Problems to solve ::
• 1. In the keystroke logger wish list, which key combination is the one exception to the rule against recording keys held down together?
• 2. Recast the rows as a Markdown table with columns named Row and Line, beginning at the line that has "The height and" and continuing through the last of the rows. Skip blank lines and omit the pictures.

Extracted text ::
----
I also want it to display the keystrokes it's logged, and I want it to be smart enough to group keystrokes by the window title that they were typed in. So in other words if I have a Scite code editing window, a word processor window, a cygwin bash shell and a browser window, and I've typed in all of them, it should know to group everything I've typed in each application's document together.

It should also have a "keystrokes playback" mode that "types" a given section of a keystroke log into an active window , because I have AllChars and I use it to enter symbols and accented characters by chord-composing them, Mac and Unix style. So to get é I type ctrl;e;' and to get ö I type ctrl;o;" and to get € I type ctrl;e;=. The ;s are short pauses, I didn't use notation like "ctrl-e-=" because you might think I was holding ctrl down. I do NOT want it to record or play back keystrokes where two or more keys are held down, like ctrl-tab, alt-tab, alt-space, alt-f4, ctrl-q, etc because I don't want it to trigger unexpected application behavior when it's playing the keystrokes back. The only exception to this is ctrl-v. I don't want it to record the ctrl-v itself, but I do want it to notice that I pasted text in, and I want it to append the pasted text to the log file.
----
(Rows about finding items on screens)
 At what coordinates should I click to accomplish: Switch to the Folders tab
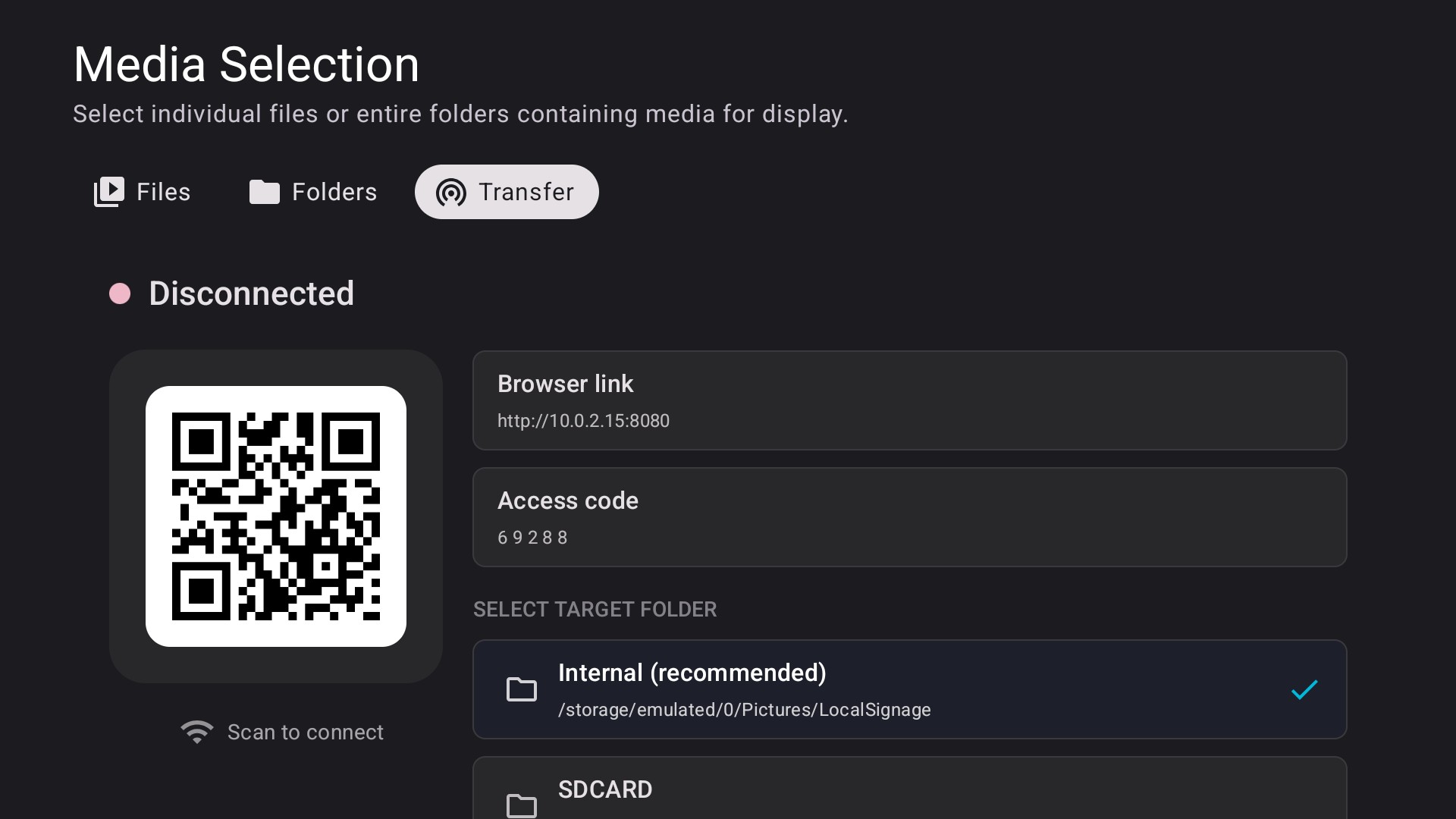[x=312, y=192]
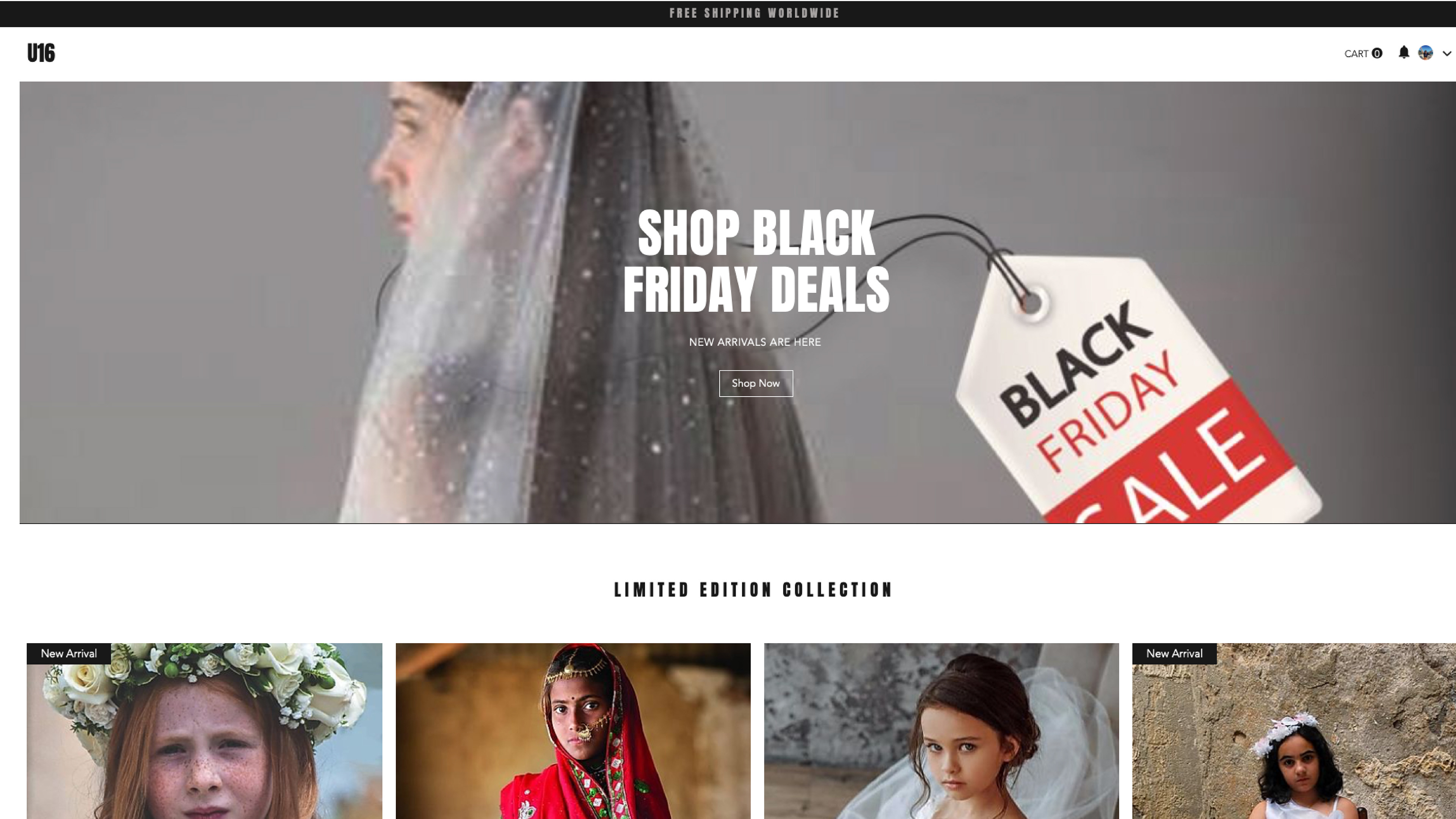
Task: Click New Arrival badge on fourth product
Action: tap(1174, 653)
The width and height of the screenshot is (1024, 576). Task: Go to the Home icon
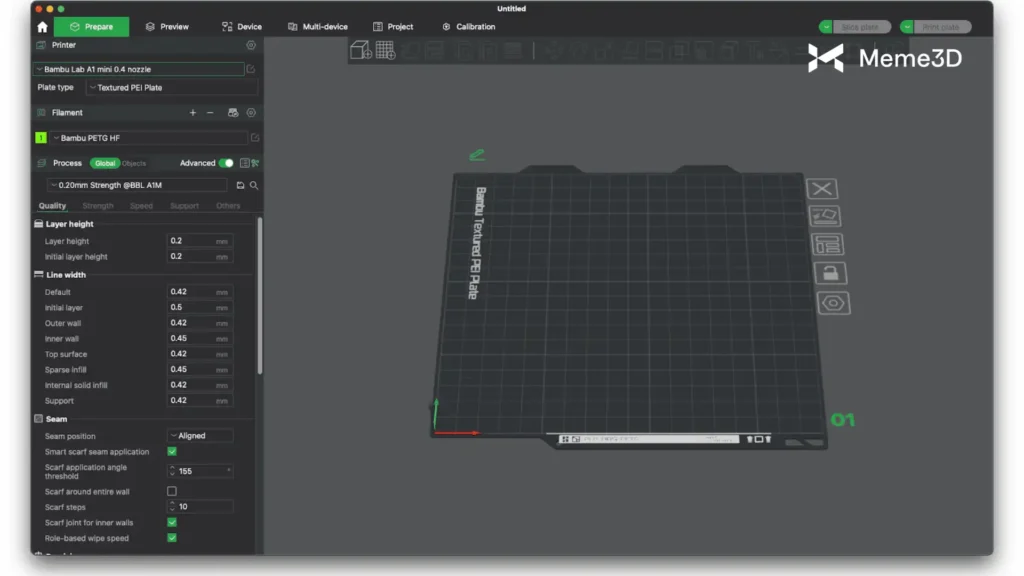pyautogui.click(x=42, y=27)
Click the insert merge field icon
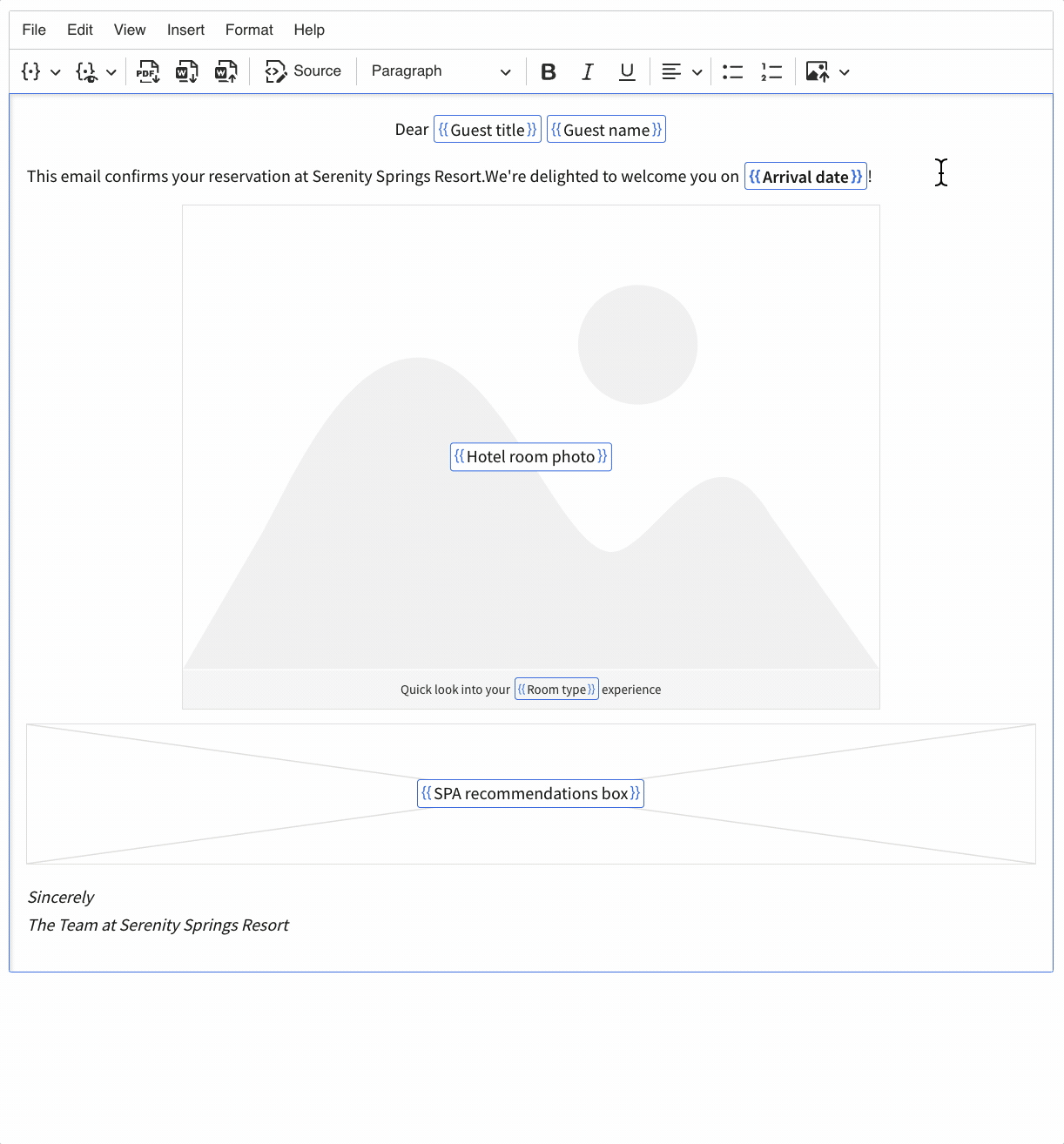This screenshot has width=1064, height=1144. [31, 71]
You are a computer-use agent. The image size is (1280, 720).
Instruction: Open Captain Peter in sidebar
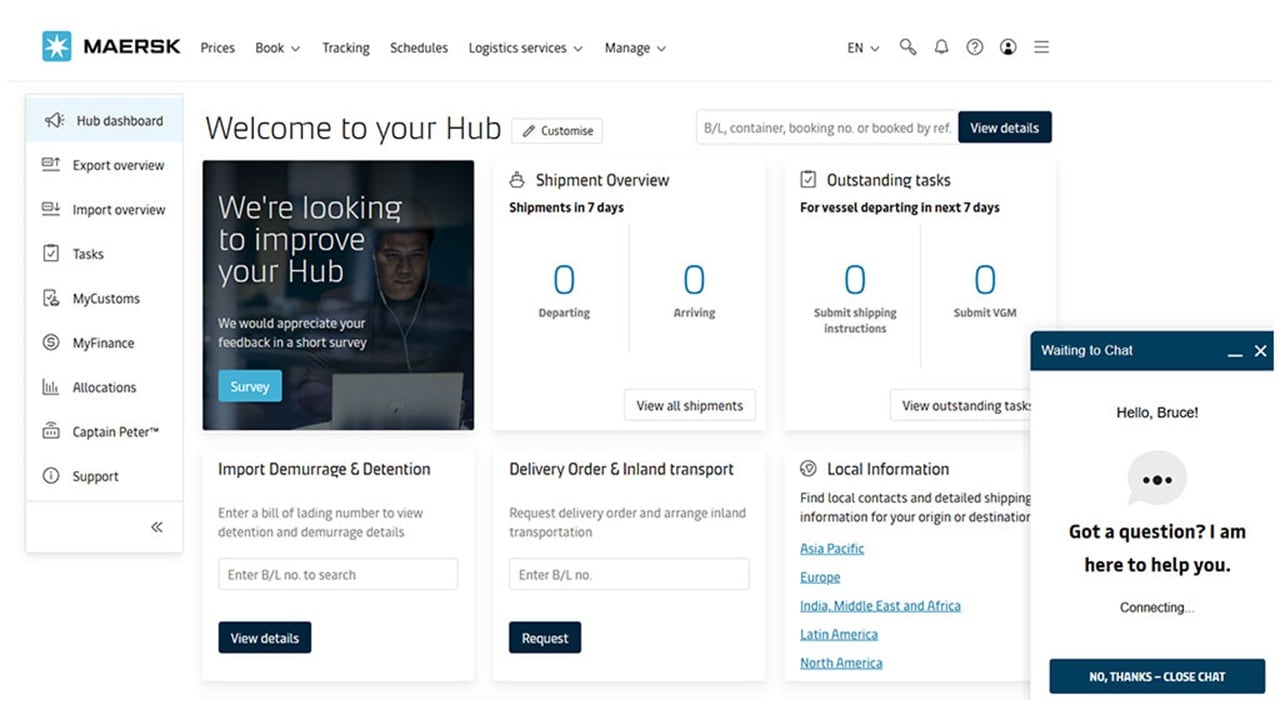pyautogui.click(x=115, y=432)
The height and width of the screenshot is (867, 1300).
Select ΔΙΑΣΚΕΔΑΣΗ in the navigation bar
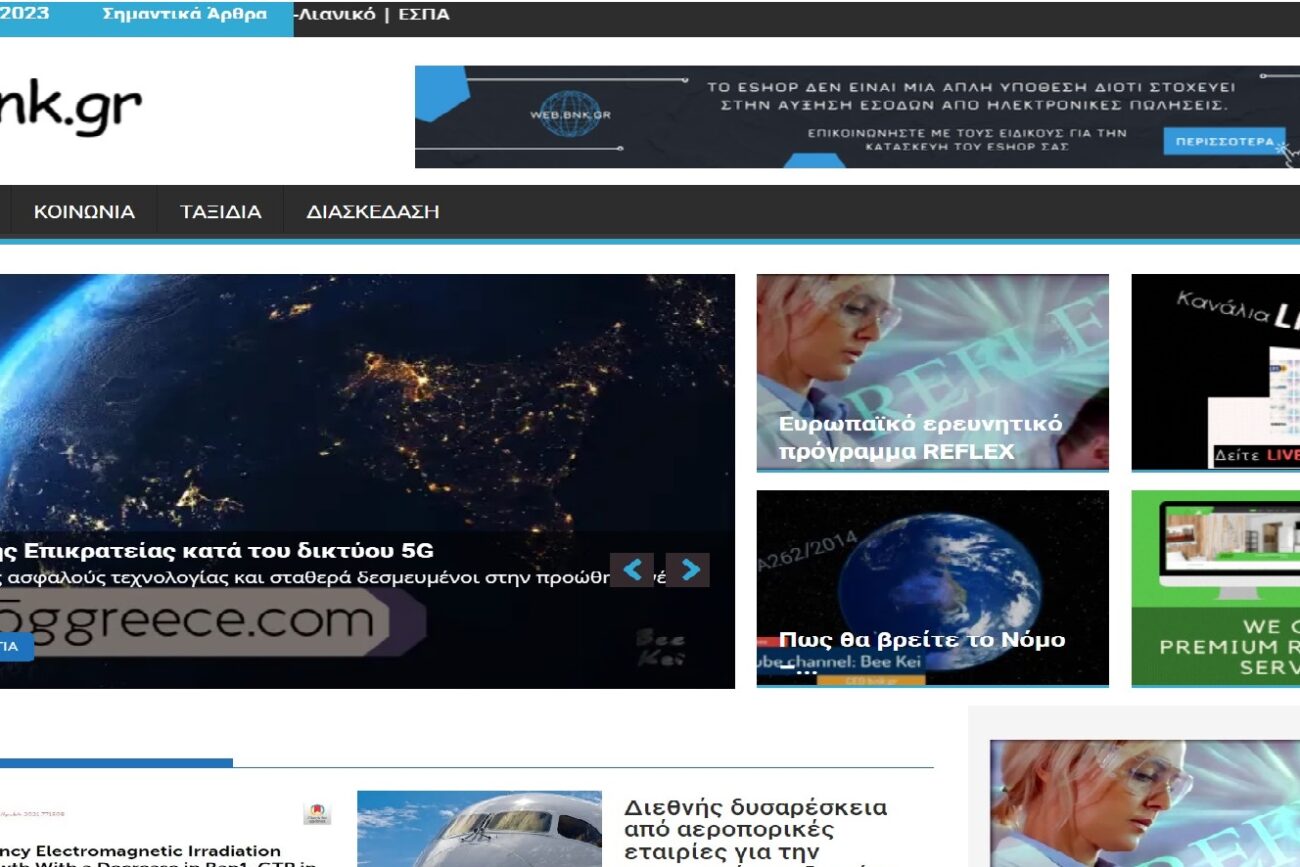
----
Per-task outputs ::
• 1. Ctrl-v is the only exception.

• 2.
| Row | Line |
|---|---|
| 1 | The height and width of the screenshot is (867, 1300). |
| 2 | Select ΔΙΑΣΚΕΔΑΣΗ in the navigation bar |